Il governo fermi la gara europea per le agenzie, chiede l’Associazione Stampa Romana. L’esecutivo si faccia carico delle sue responsabilità

“Ci stiamo avvicinando al punto in cui il ministro Lotti deve decidere se procedere con gara europea nell’affidamento dei servizi alle agenzie di stampa. Fnsi, Stampa Romana e i comitati di redazione nelle settimane scorse hanno evidenziato, anche con uno sciopero di settore, unitario e compatto, tutti i rischi legati al passaggio a questo regime. E non sono emersi elementi nuovi tali da dissipare le paure. Ricordiamo la più evidente: innescare una serie di ricorsi e controricorsi tali da inceppare la linearità del sistema”. E’ quanto si legge in una nota dell’Associazione Stampa Romana.

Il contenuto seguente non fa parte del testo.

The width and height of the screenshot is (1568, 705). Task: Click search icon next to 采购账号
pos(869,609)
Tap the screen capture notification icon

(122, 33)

“La Fnsi ha già evidenziato, in una proposta consegnata al Governo, come le norme esistenti a tutela dei diritti esclusivi, quali certamente sono i prodotti giornalistici, consentono soluzioni diverse da quelle della gara. Due mozioni parlamentari, sottoscritte da 150 fra deputati e senatori di maggioranza e di opposizione, sono state presentate nei due rami del Parlamento. Hanno chiesto al governo di aprire un confronto con i giornalisti delle agenzie. Siamo ancora in tempo per dare vita a un dialogo autentico”.

“A pochi giorni dal possibile avvio della procedura formale chiediamo dunque con forza che il Governo si faccia carico delle sue responsabilità. Salvare 830 articoli uno, centinaia e centinaia di collaboratori e tutti i colleghi poligrafici e amministrativi che lavorano per le agenzie. Ricordiamo”, conclude la nota diramata il 20 aprile, “che il loro lavoro in numerosi Stati europei è né più né meno che servizio pubblico (molte sono agenzie statali) al pari di beni primari come trasporti e sanità”.